In compliance with legal and statutory requirements, the Statutory Audit Board of MOTA-ENGIL, SGPS, S.A., presents the report of its activities during 2017, as well as its opinion on the documents comprising the consolidated financial report, which include the Management Report and the Consolidated Financial Statements prepared by the Company's Board of Directors for that year.
The Statutory Audit Board met regularly and accompanied the progress of the Company, particularly through contacts with the Board of Directors and its members and with the main persons responsible for the Group's services, who provided all the information that was needed.
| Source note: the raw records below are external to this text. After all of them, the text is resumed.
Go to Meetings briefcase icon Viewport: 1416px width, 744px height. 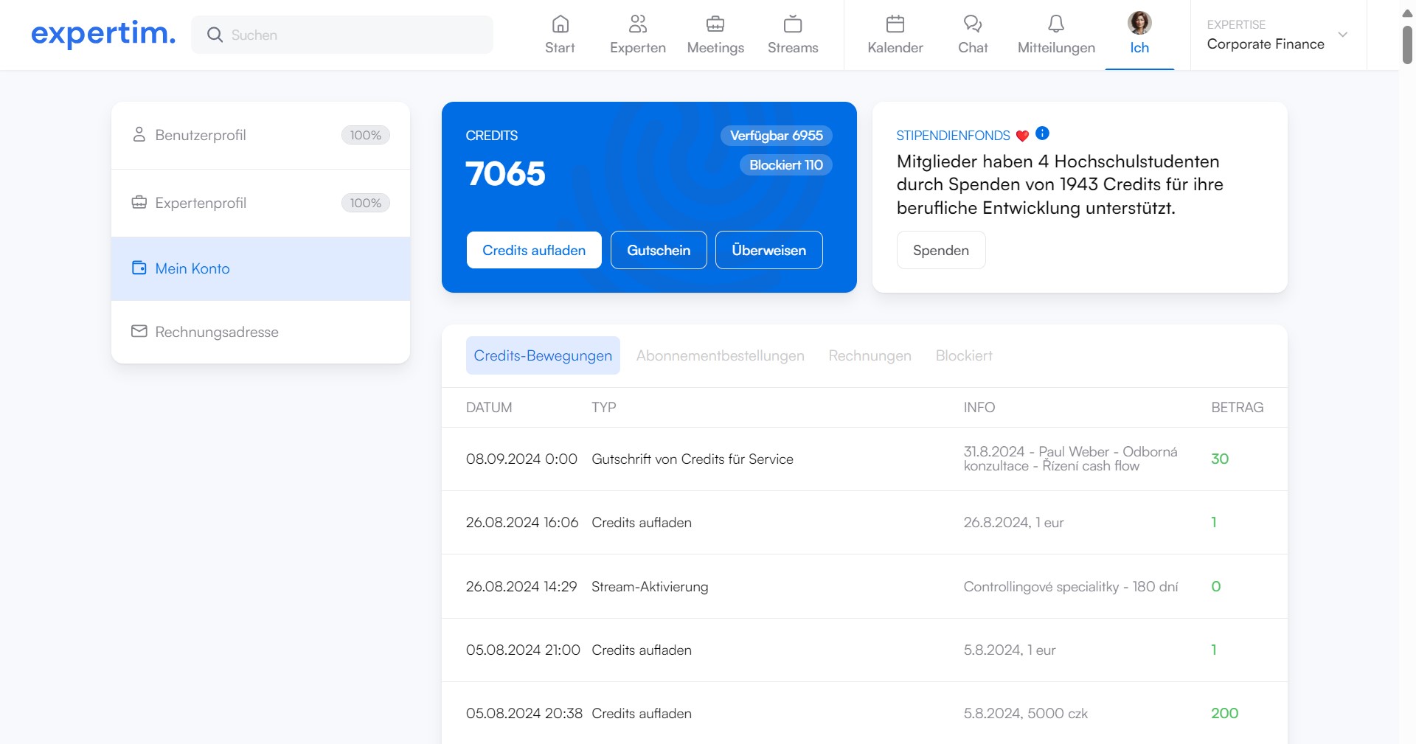tap(715, 24)
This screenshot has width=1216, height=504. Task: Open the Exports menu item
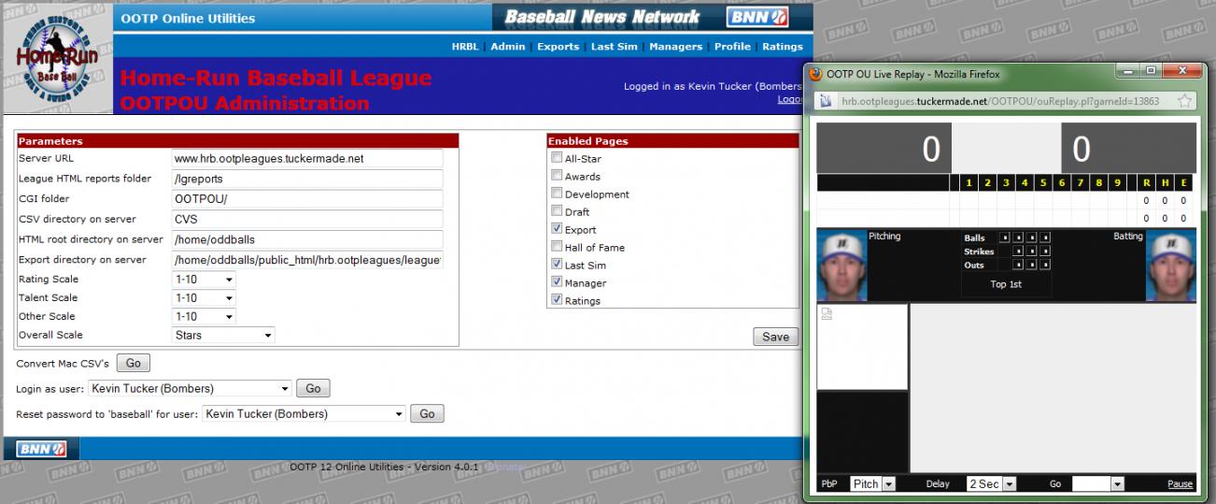[x=558, y=47]
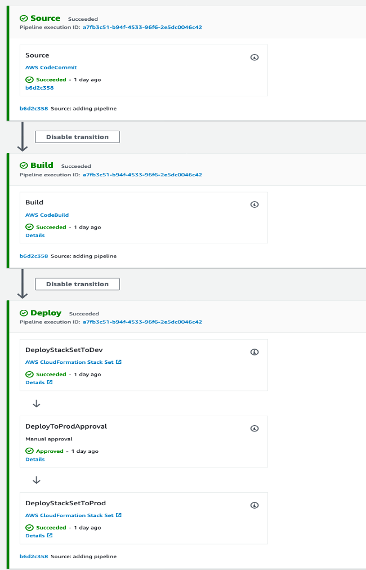
Task: Click the info icon on DeployToProdApproval
Action: (254, 427)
The Statutory Audit Board also accompanied the activity of the Statutory Auditor/External Auditor, and therefore obtained elements that were useful in the performance of its supervisory responsibilities. It also supervised the activity of the Statutory Auditor/External Auditor, including its independence and exemption.
The Statutory Audit Board analyzed the aforesaid documents of the consolidated financial report, the Consolidated Legal Certification of Accounts/Audit Report, issued by the Statutory Auditor/External Auditor, who is registered in the CMVM (Portuguese Market Securities Commission), as well as the additional reports addressed to the Statutory Audit Board.
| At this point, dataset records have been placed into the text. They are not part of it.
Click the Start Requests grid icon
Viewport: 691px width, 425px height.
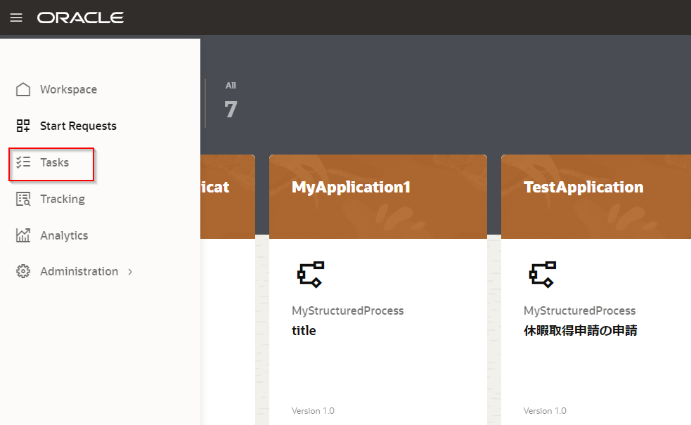point(23,126)
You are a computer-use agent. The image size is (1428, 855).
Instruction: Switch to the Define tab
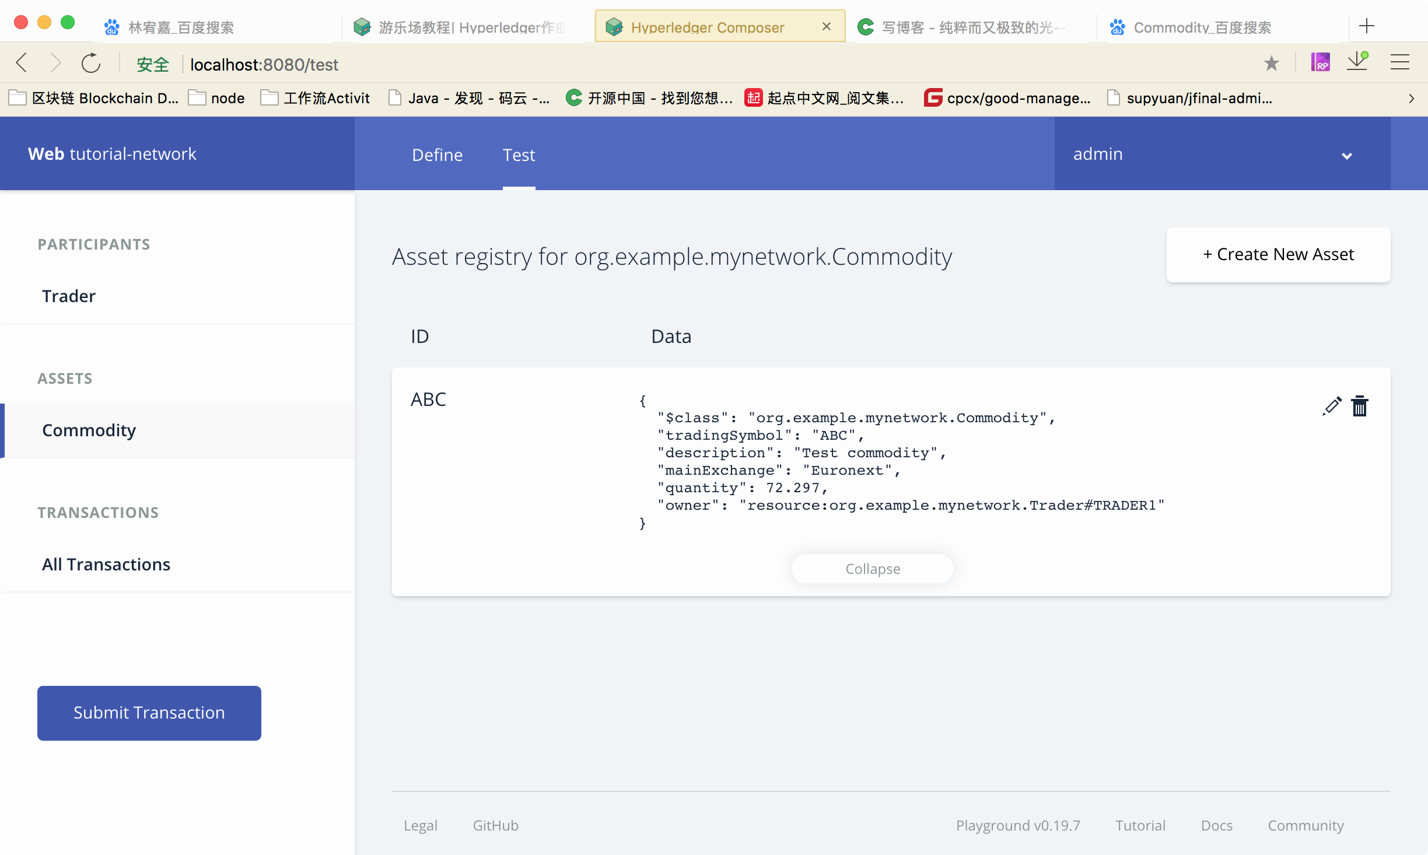(437, 154)
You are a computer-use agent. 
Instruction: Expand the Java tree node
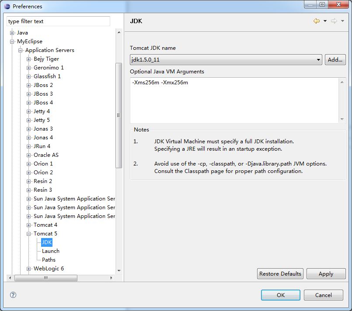pos(12,33)
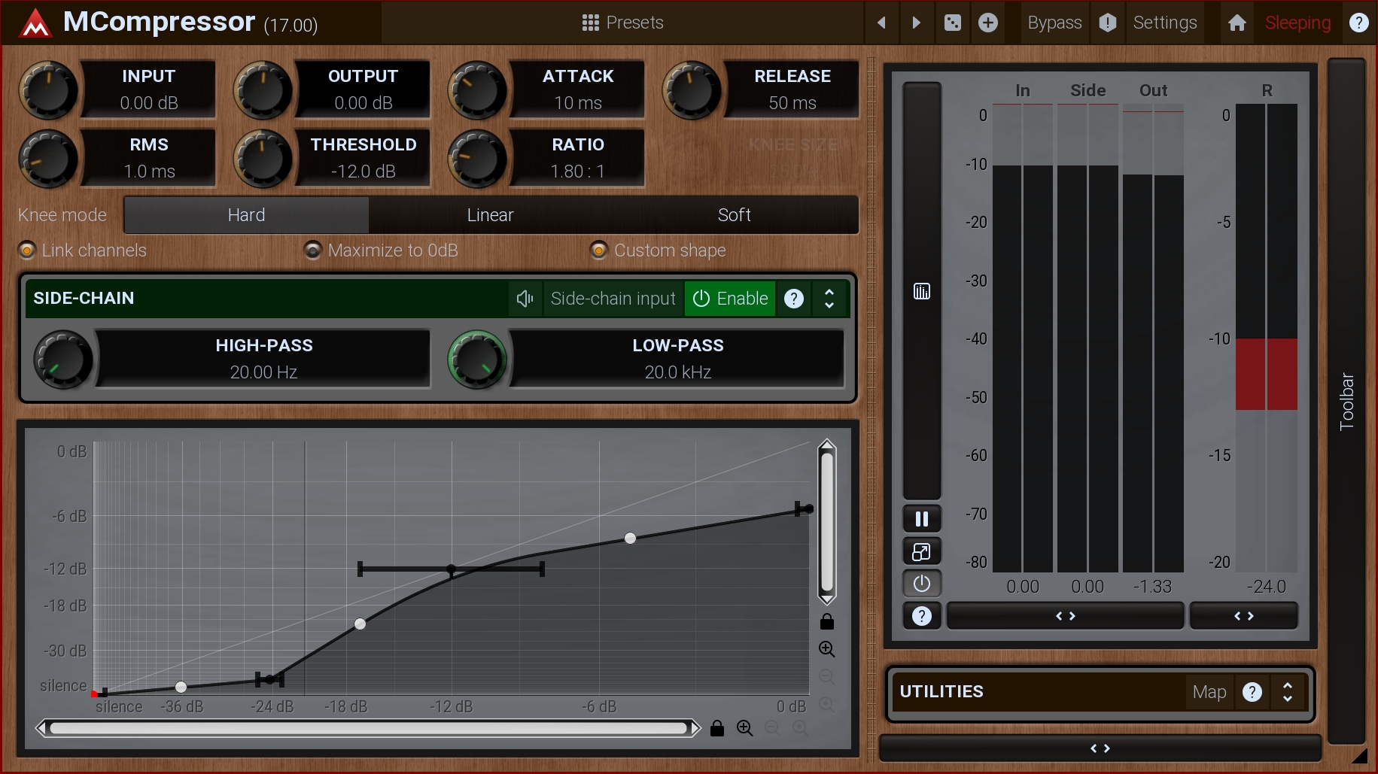
Task: Toggle Custom shape option
Action: pyautogui.click(x=599, y=250)
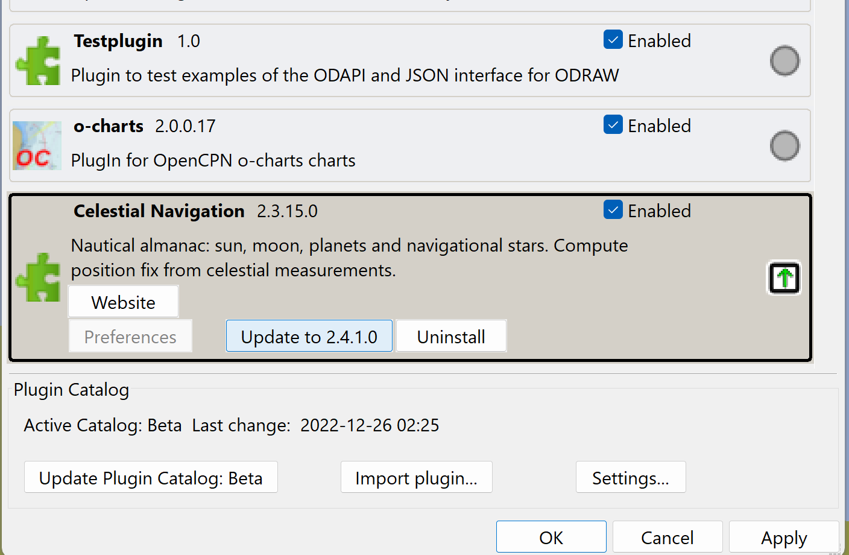Click the green plugin icon for Testplugin row
Viewport: 849px width, 555px height.
pyautogui.click(x=37, y=60)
Pursuant to the terms of Art. 245(1)(c) of the Securities Market Code, the members of the Statutory Audit Board hereby declare that, to the best of our knowledge, the information contained in the Consolidated Report and Accounts for 2017 was drawn up in accordance with the applicable accounting principles and gives a true and fair view of the assets and liabilities, the financial position and the results of MOTA-ENGIL, SGPS, S.A. and the companies within the perimeter of its consolidation, and that the Management Report faithfully describes the progress of the business, the financial and non financial performance and the position of MOTA-ENGIL, SGPS, S.A., and the companies within the perimeter of its consolidation, including a description of the main risks and uncertainties they face.
In light of the foregoing, the Statutory Audit Board is of the opinion that the aforementioned documents of the consolidated financial report presented by the Board of Directors should be approved.